JERUSALEM: US President Donald Trump said on Monday that shared concern about Iran was driving Israel and many Arab states closer and demanded that Tehran immediately cease military and financial backing of “terrorists and militias”.

In stressing threats from Iran, Trump echoed a theme laid out during weekend meetings in Saudi Arabia with Muslim leaders from around the world, many wary of the Islamic Republic’s growing regional influence and financial muscle.

Trump, who spoke after arriving in Israel, has also vowed to do whatever is necessary to broker peace between Israel and the Palestinians. He focused firmly on Iran in talks with Israeli leaders in Jerusalem on the first day of his two-day trip, pledging he would never let Tehran acquire nuclear arms and saying the deal struck with Tehran by the Obama administration needed fixing.

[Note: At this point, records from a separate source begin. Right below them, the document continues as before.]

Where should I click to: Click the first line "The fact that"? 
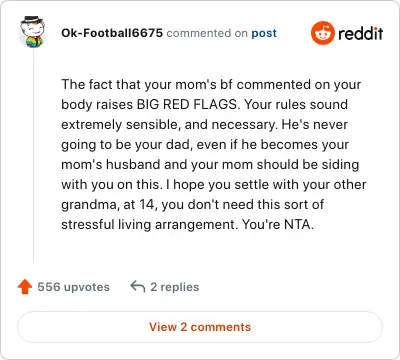(100, 85)

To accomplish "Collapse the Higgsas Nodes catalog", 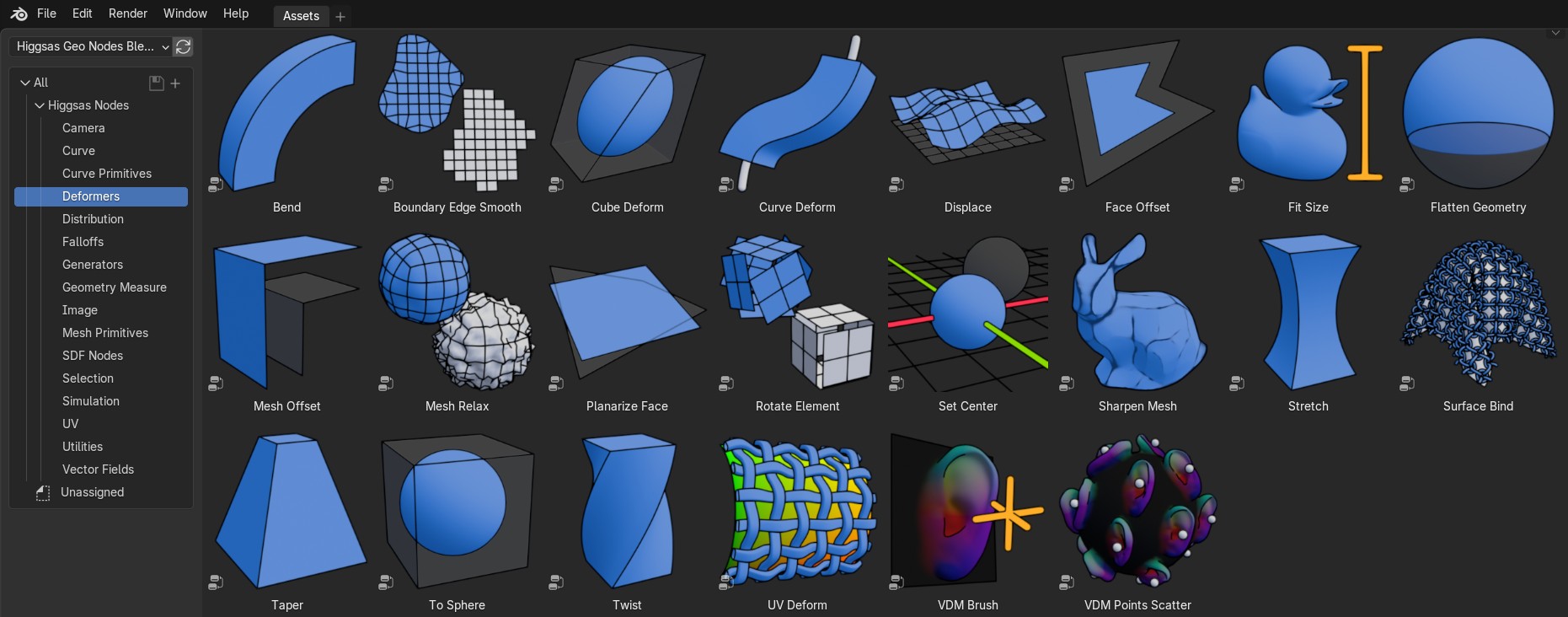I will [39, 105].
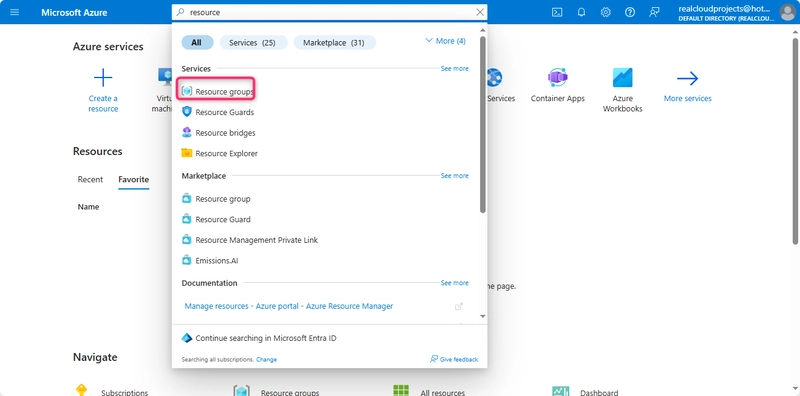Open the Container Apps service icon
Screen dimensions: 800x396
tap(558, 78)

“What’s happened with Iran has brought many of the parts of the Middle East toward Israel,” Trump said in public remarks at a meeting with Israeli President Reuven Rivlin.

In his comments to both Rivlin and Israeli Prime Minister Benjamin Netan­yahu, Trump appeared to dwell on forging a regional coalition to counter what he described as Iran’s involvement in conflicts in the region, rather than renewed efforts to revive Israeli-Palestinian peace talks.

Israel shares the antipathy many Arab states have towards Iran, seeing the Islamic Republic as a threat to its existence.

Prays at Western Wall

Later, he made a historic visit to Jerusalem’s Western Wall, standing before the holiest place where Jews are permitted to pray and saying a few words before inserting a note between the monumental stones.

He was accompanied by the Rabbi of the Western Wall, Shmuel Rabinowitz, who said on Israel Radio that he recited two psalms with the US leader. One of them, Psalm 122, speaks of Jerusalem as a “city that is united together”.

The ancient stones are in a part of Jerusalem that Israel captured in the 1967 Middle East war.The president was joined on the visit by his son-in-law, Jared Kushner, an Orthodox Jew who went to the wall shortly after Trump and said prayers. Both he and Trump wore black kippahs as a mark of respect.

It is the first time a sitting US president has visited and prayed at the site. Barack Obama visited in 2008, but it was during the campaign, before he became president.

As Trump and Kushner visited the area of the wall set aside for men, Melania Trump and Ivanka, Kushner’s wife, visited a separate nearby section where women are allowed to pray.